É urgente a conservação da Igreja da Graça de Évora

Colecção do Grupo Pro-Évora, fotografia de 1890/1920

Colecção do Grupo Pro-Évora, fotografia de 1890/1920

 

O estado de conservação da fachada e da cobertura da Igreja de Nossa Senhora da Graça, um ex-libris da cidade de Évora, necessita de urgente intervenção de conservação.

 

Degradação dos “Meninos da Graça”

Apesar de não ser visível pela tomada de vistas da perspectiva inferior (aquela que qualquer cidadão poderá realizar), verificou-se, numa vistoria efectuada há cerca de uma década, que os elementos pétreos que compõem a fachada estão em clara desagregação. As quatro esculturas dos Atlantes, por exemplo, apelidados pelos eborenses como os “Meninos da Graça”, arriscam diariamente a sua integridade, faltando já partes das argamassas que os envolvem, sendo visíveis as estruturas metálicas que os sustentam – de facto, não há memória de terem sido realizadas intervenções de conservação dos elementos escultóricos da fachada nos últimos 40 anos. Por outro lado, os pombos nidificam na Igreja – no que parece ser um problema generalizado da cidade sem resposta adequada –, entupindo o sistema de drenagem de água.

• • •

OBJETIVO: Retome o texto sobre a conservação da Igreja da Graça de Évora, prosseguindo a partir da última frase apresentada.

REGISTOS DE DADOS:
• • •

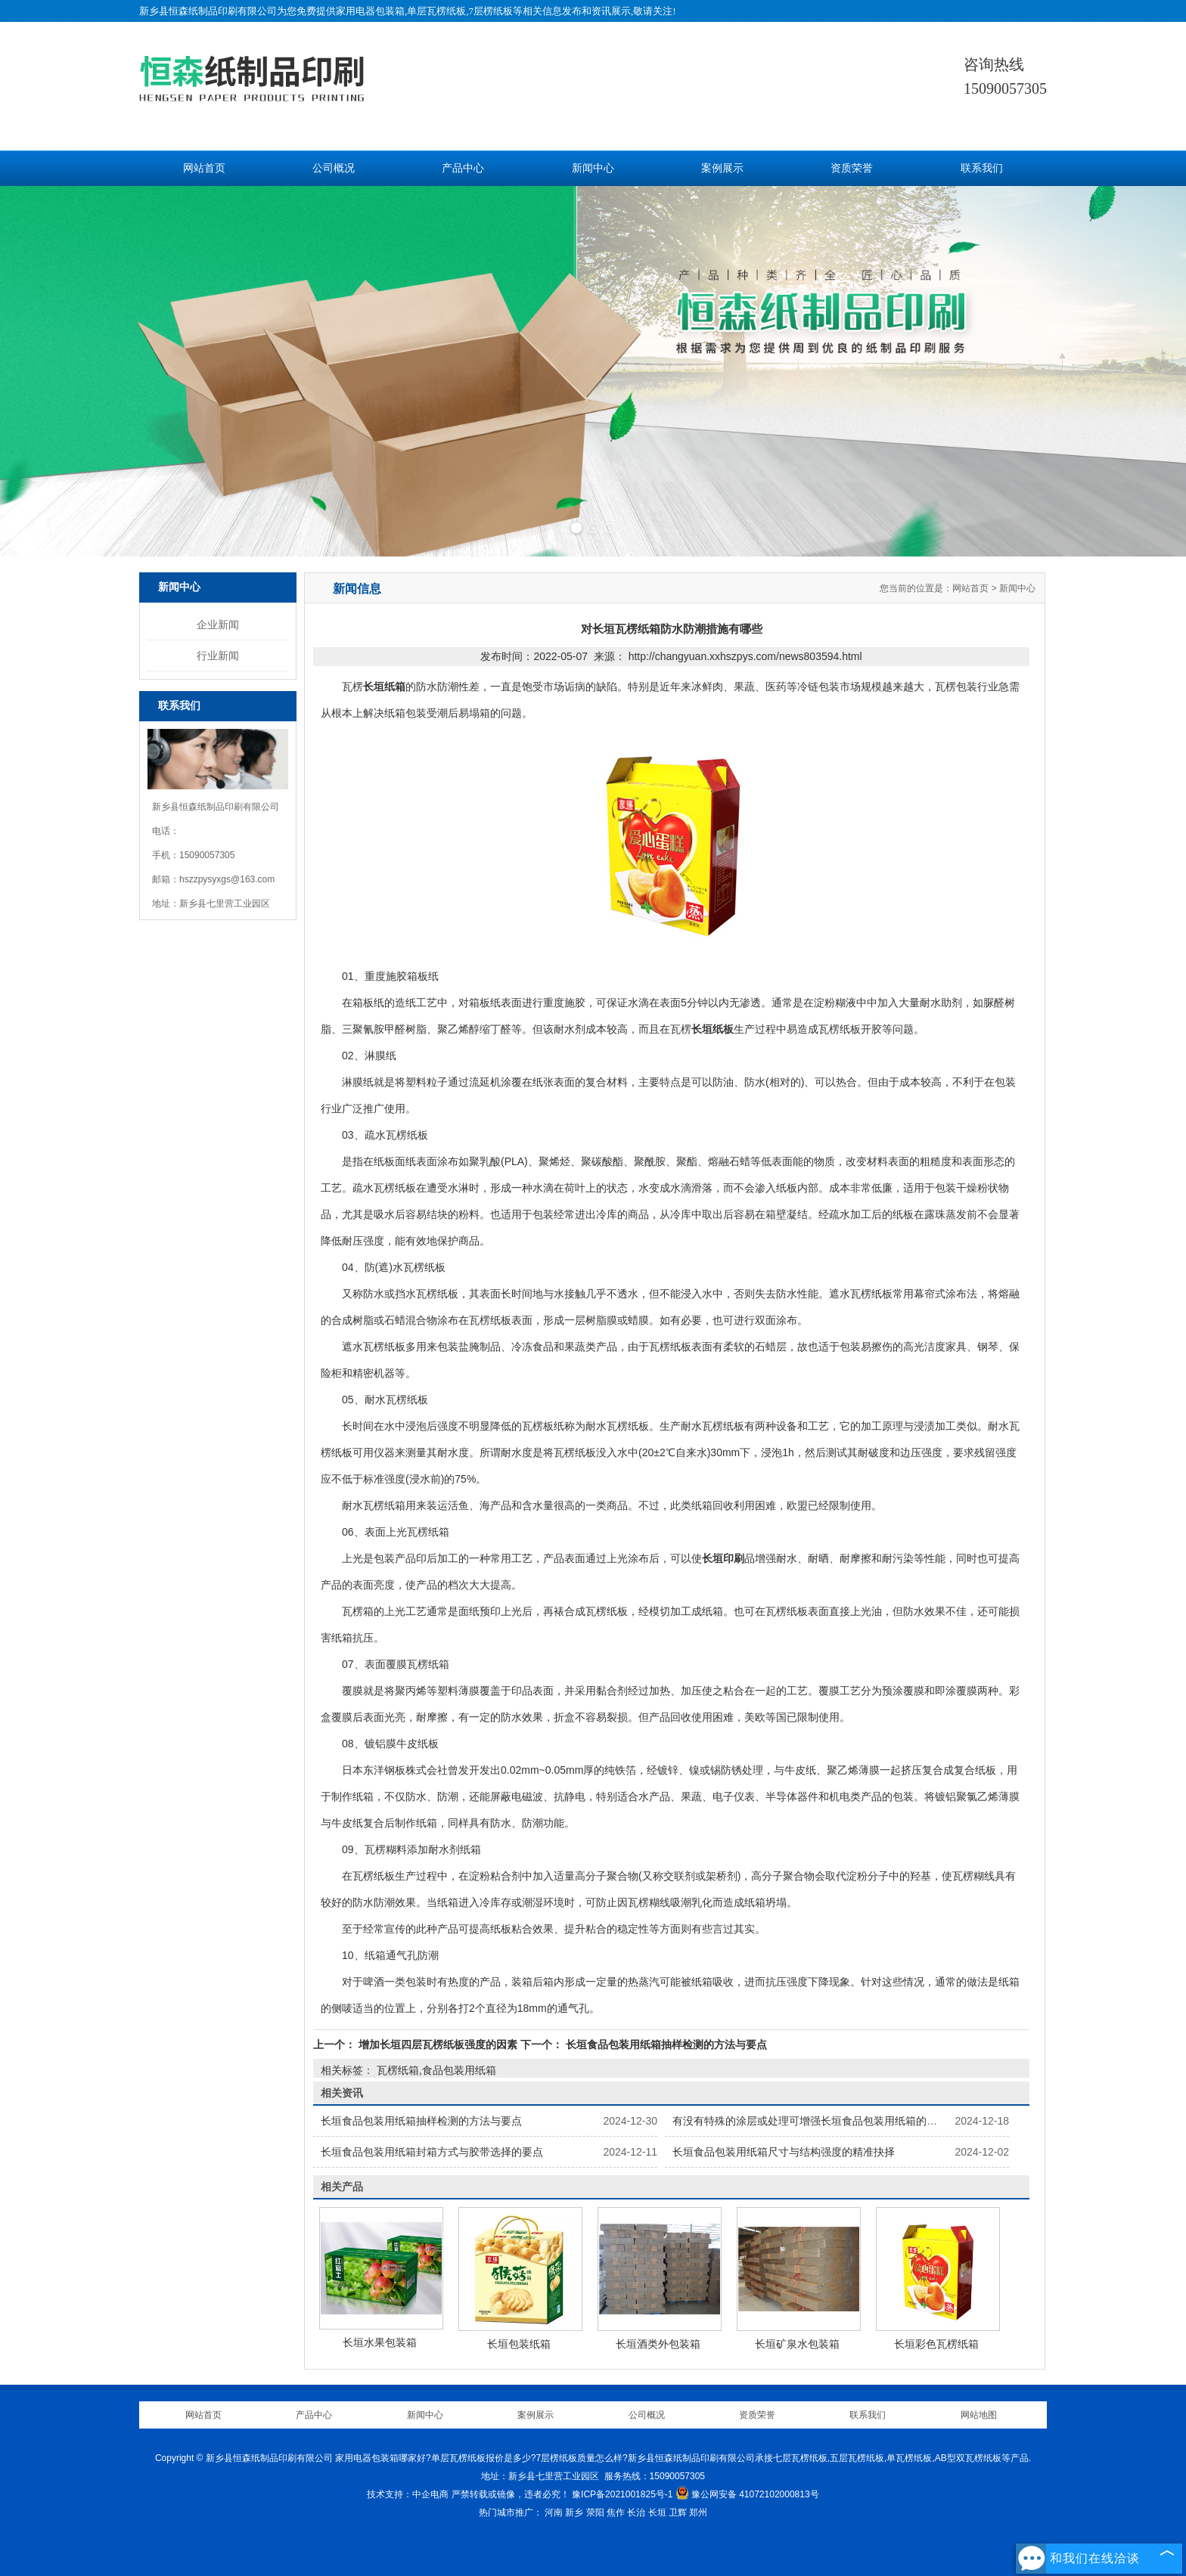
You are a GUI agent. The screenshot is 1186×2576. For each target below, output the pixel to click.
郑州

• • •

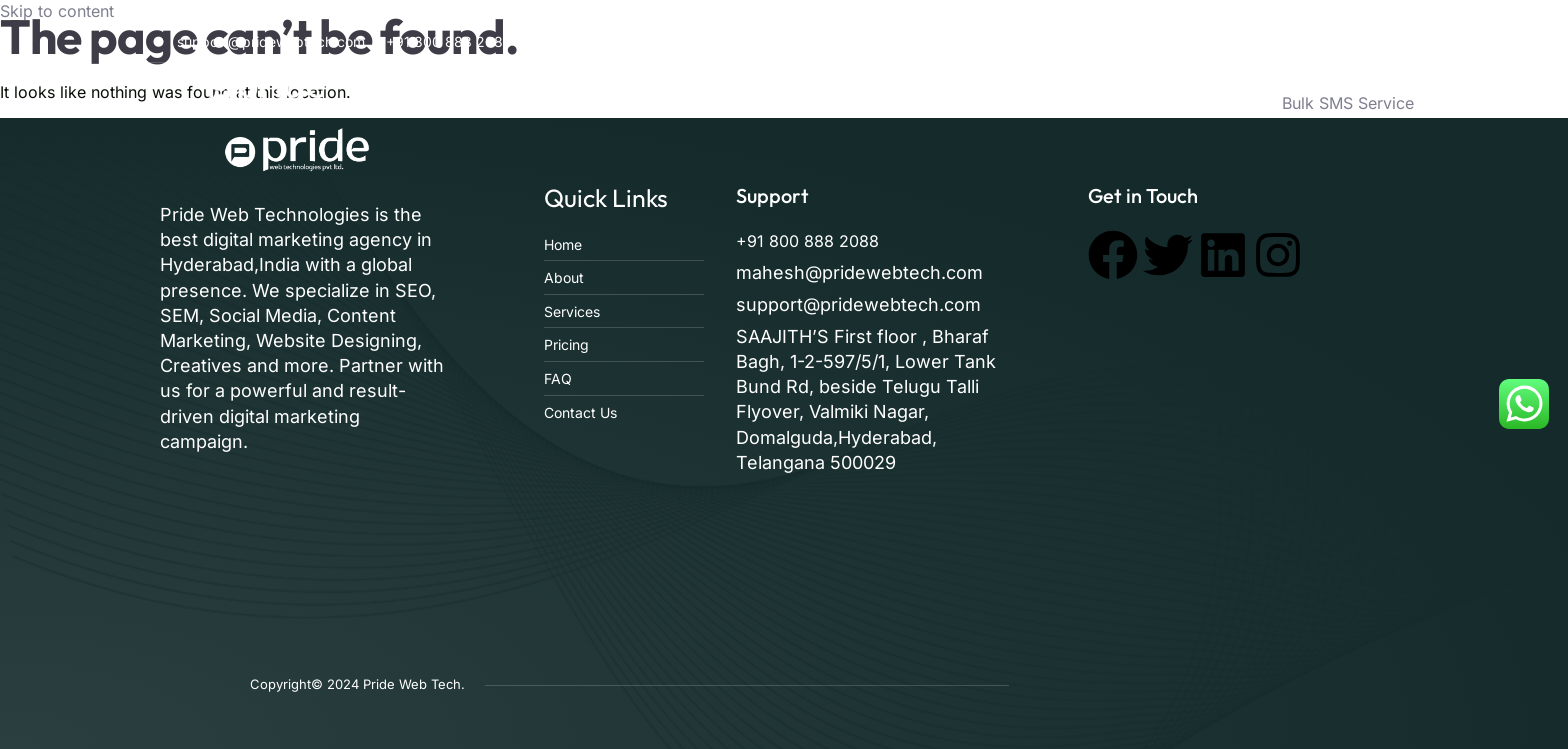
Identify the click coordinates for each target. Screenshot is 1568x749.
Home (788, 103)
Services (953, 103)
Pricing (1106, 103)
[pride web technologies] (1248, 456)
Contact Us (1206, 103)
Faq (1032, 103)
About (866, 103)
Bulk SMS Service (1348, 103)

• • •

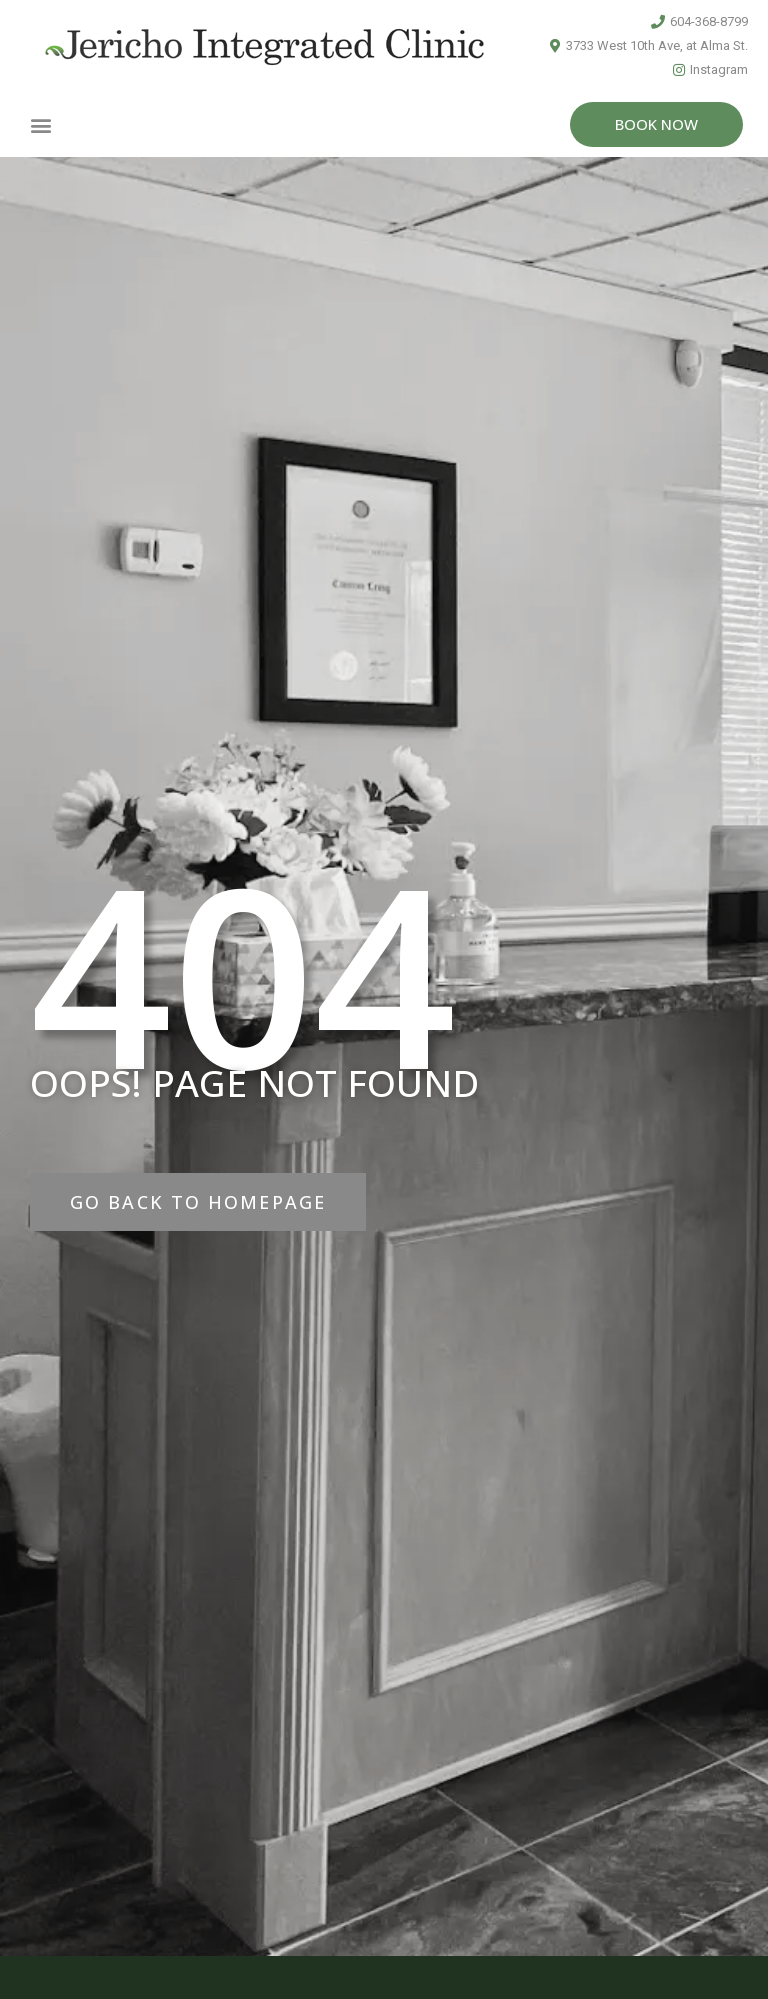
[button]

• • •

RESULTADO:
 

Preocupado com a situação, o Grupo Pro-Évora (GPE) alertou os responsáveis pelo monumento, afectado ao Exército/Ministério da Defesa Nacional, e a Direcção Regional de Cultura do Alentejo (DRCA) em 2021 e nos anos seguintes, solicitando informação sobre a existência de eventuais projectos de conservação e disponibilizando-se para lançar uma campanha de subscrição pública para angariação de fundos para as obras. Em reunião ocorrida no corrente mês de Abril, o Director de Formação do Exército, Major-General Vítor Dias de Almeida, esclareceu a Direcção do GPE acerca do processo iniciado em 2023 visando a conservação do monumento, em parceria com a DRCA, hoje integrada na Comissão de Coordenação e Desenvolvimento Regional do Alentejo, a Arquidiocese de Évora, o Turismo de Portugal e a Câmara Municipal de Évora. Está em preparação a apresentação de uma candidatura ao Turismo de Portugal para financiamento de 70% dos custos da intervenção, cujo orçamento ultrapassa as disponibilidades do Exército. A nomeação de Évora como Capital Europeia da Cultura em 2027 também constitui um importante incentivo para a realização da recuperação da fachada e da cobertura da Igreja da Graça. Na mesma reunião, o GPE manifestou a sua disponibilidade para colaborar naquilo que os responsáveis entenderem adequado e para continuar a chamar a atenção para a urgência da intervenção. O GPE vem dar conhecimento público deste processo, na expectativa de que sejam ultrapassadas as dificuldades que afectam a concretização do projecto de recuperação deste monumento emblemático do património eborense, também Património Mundial.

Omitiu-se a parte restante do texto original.